* **What you need to do**
Scan the records for the word "agent". Report each line where it occurs.

* **Source records**
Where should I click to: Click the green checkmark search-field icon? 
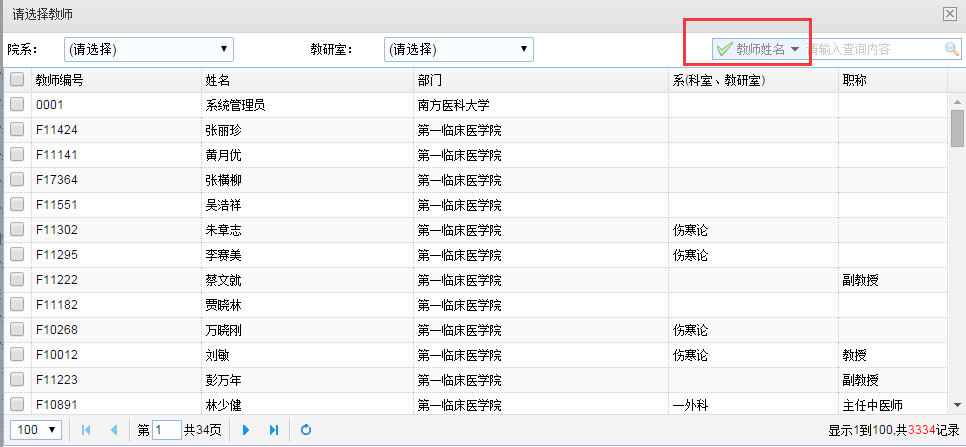tap(724, 49)
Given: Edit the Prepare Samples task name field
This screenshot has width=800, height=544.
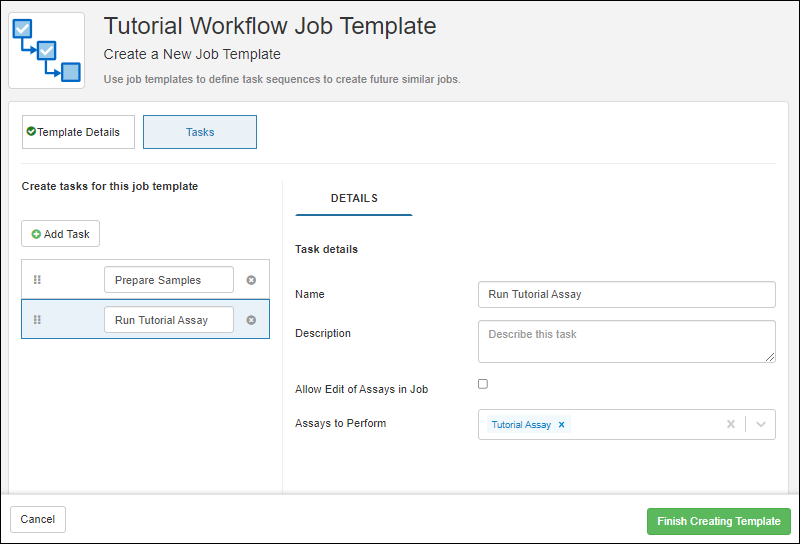Looking at the screenshot, I should (x=168, y=280).
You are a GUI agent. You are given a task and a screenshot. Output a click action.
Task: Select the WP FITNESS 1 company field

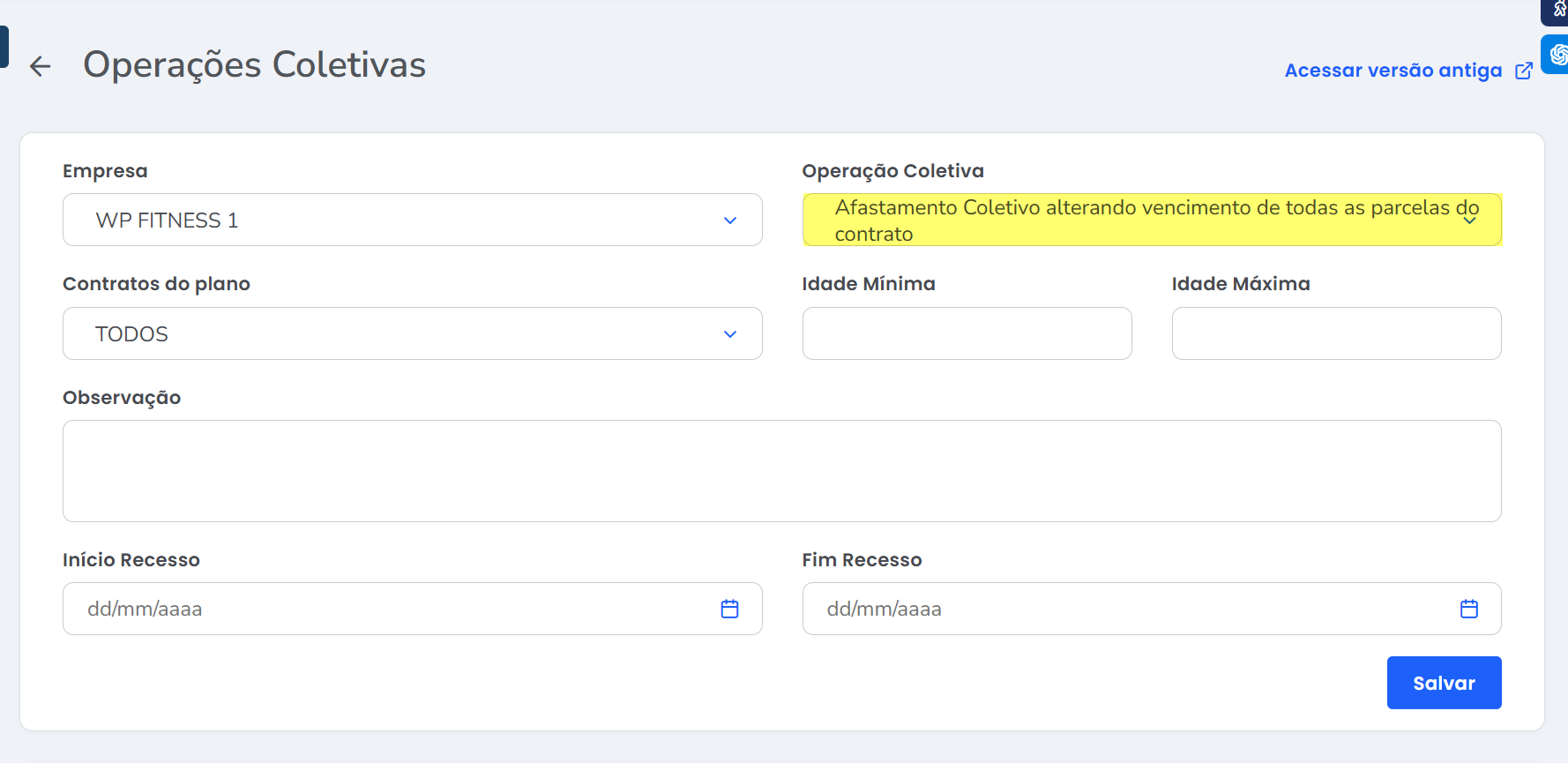click(168, 221)
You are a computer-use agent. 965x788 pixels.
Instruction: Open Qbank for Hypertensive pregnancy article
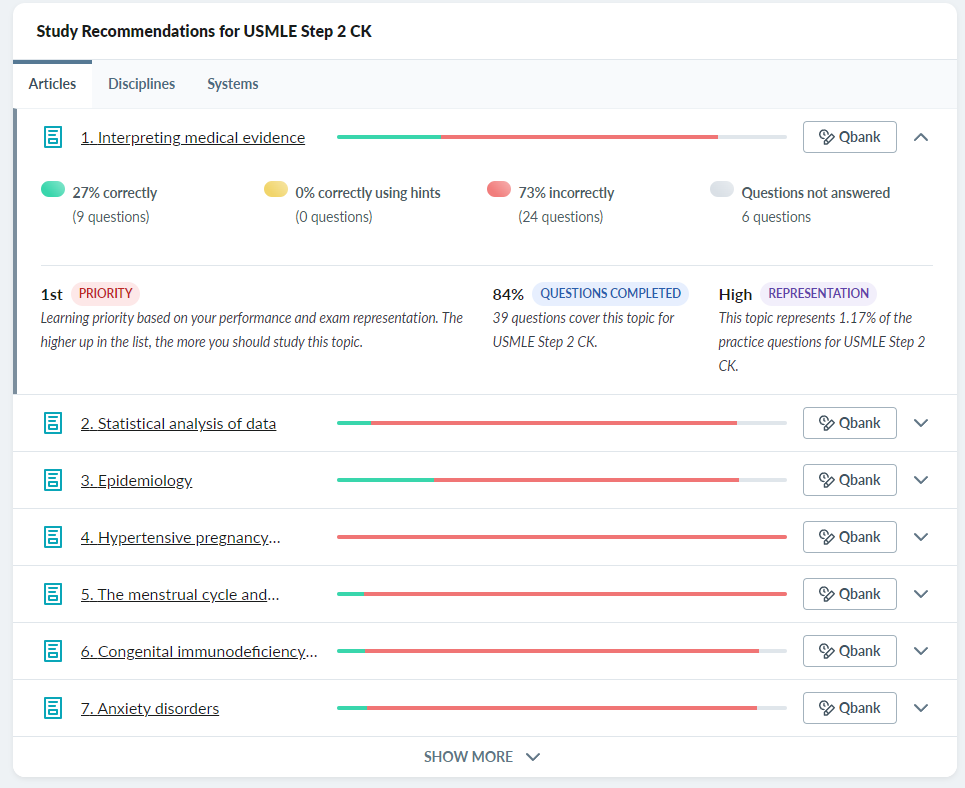tap(849, 537)
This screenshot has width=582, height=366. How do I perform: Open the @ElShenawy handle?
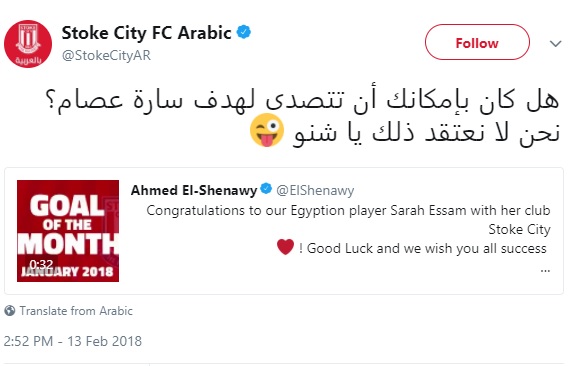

* **Answer box**
You are a GUI agent. You are given a task and a screenshot. Output a click action.
You are a computer-use agent. 965x788 pixels.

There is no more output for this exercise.